All at once I was in my childhood home, playing with my fairies in the room. My parents were in the kitchen, I could hear them arguing, but only faintly, because I did not want to. I looked out through the window and noticed that the tornado was huge now. Only it wasn’t a tornado anymore, it was water, very muddy water, carrying bits of broken furniture.

Then I saw something – or someone: he knocked on the window. For a moment I thought it was my father, but I wasn’t sure. I hesitated whether I should or should not open it, worried that the water would flood the house.

But I didn’t care anymore, I opened the window, trying to swim in the direction where I saw my father go. But all I could see was mud and broken furniture. I swam to the surface, raised my head above the water and shouted “Dad, are you here? where are you?”. But there was no answer. I was desperate.

Suddenly, someone grabbed my leg and pulled me back into the water. It was the Siberian man. He held my hand and pulled me with him, we went deeper and deeper. It was almost dark now, but the mud dispersed, the water was almost clear.

Then I could see a pulsating light, like a lighthouse. We swam closer. The light seemed to have antennae or tentacles, rising and sinking in a gentle rhythm. Like an octopus. As we went closer, I was suddenly sitting on a horse in a carousel. I was not sure I wanted to be there, I started to get dizzy, nauseous, afraid. “I want to get off, please, I want it to stop”.
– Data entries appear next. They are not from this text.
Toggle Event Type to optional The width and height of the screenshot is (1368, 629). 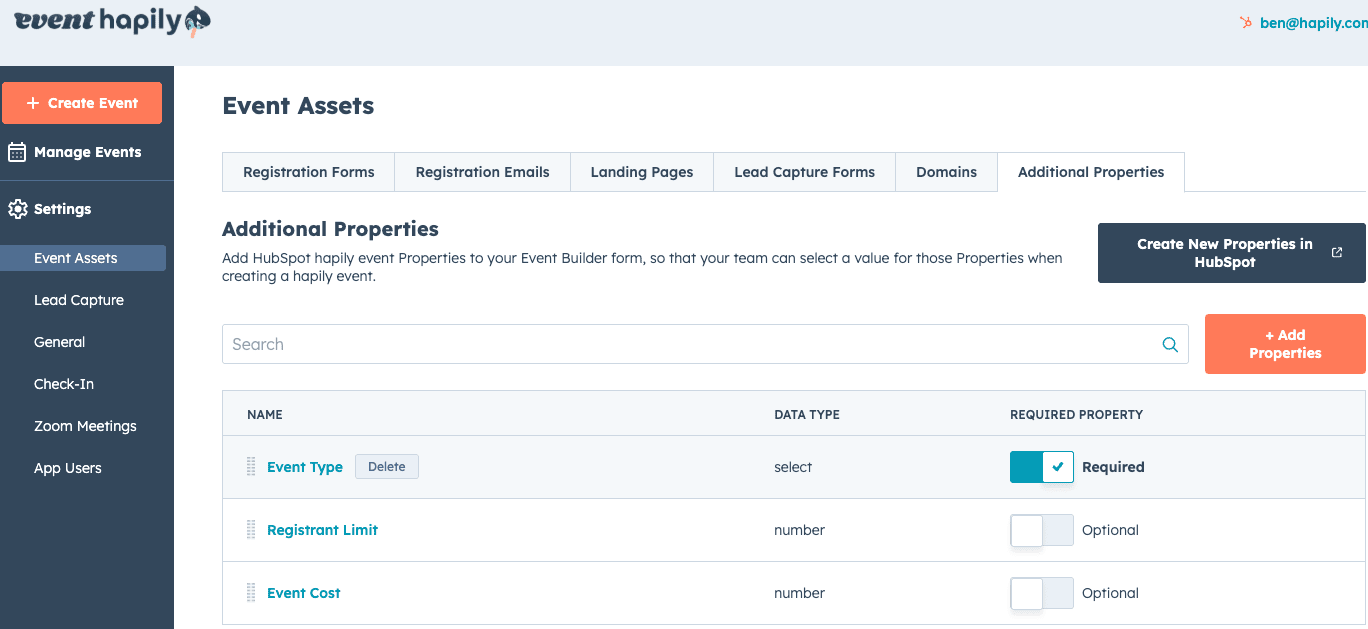1041,466
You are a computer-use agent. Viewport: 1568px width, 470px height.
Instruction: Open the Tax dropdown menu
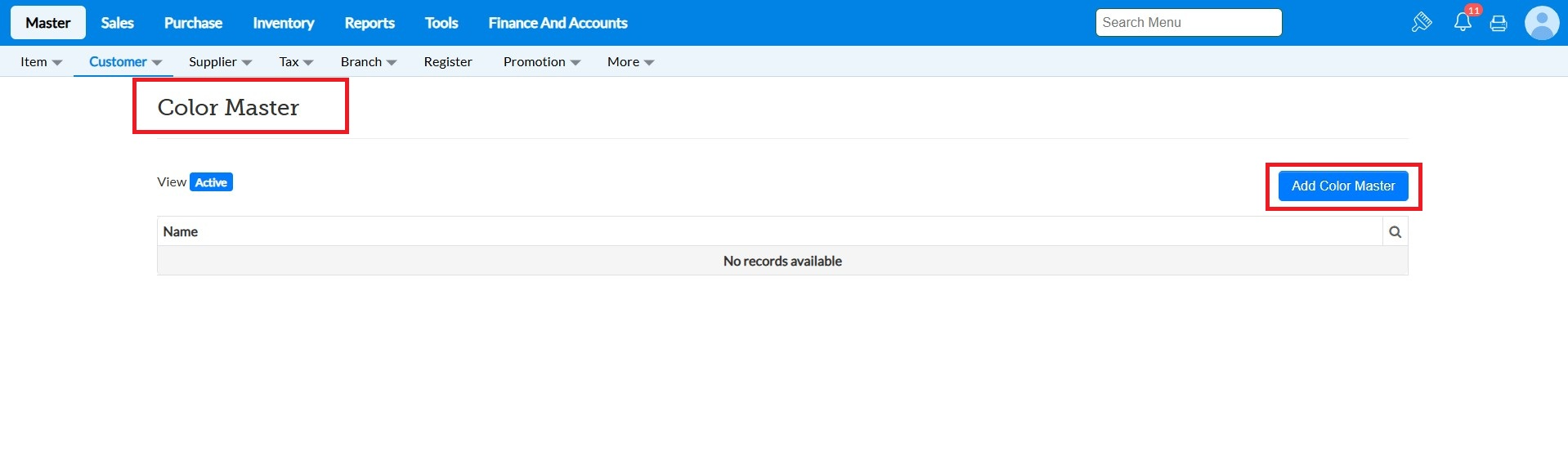pos(296,62)
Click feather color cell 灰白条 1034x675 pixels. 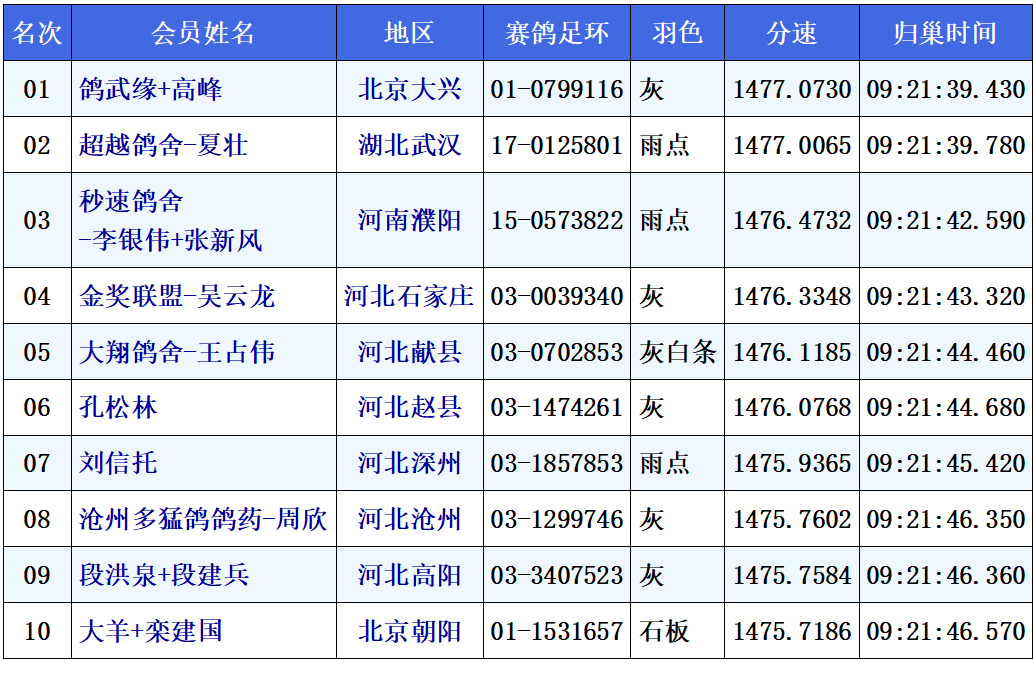pyautogui.click(x=678, y=353)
I heard my mother’s voice “you wanted to get on the bloody carousel, you wanted to try, now you will stay there until it stops. you wanted it, you got it, now you hold on tight until it’s over”. My tears started to fall. I could perceive something moving with me, to the side, something big, but I didn’t dare to turn my head, I was afraid I would fall off. The shadow was moving together with the carousel. Then I was grabbed under the armpit and lifted up. It was my father. He ran by the carousel so that he could take me off the horse. He hugged me tight. “You are spoiling her, always spoiling her. She was nagging for the carousel, she deserved to stay on it. Where are you going? what…” I couldn’t hear my mother anymore, my father was running, holding me tight. I could feel his heart beating, stronger, stronger, we were throbbing together, we were one huge pulse.*

* This is not an actual memory. I have never been on a carousel.  I was a very fearful child. My father did convince me once to try the roller coaster with him. I got so scared that I turned blue and rigid, like a corpse. When the ride was over, he took me in his arms and did a runner towards the entrance to call an ambulance. But by the time we got there (and my mother caught up with us), I didn’t need help anymore, I was alright.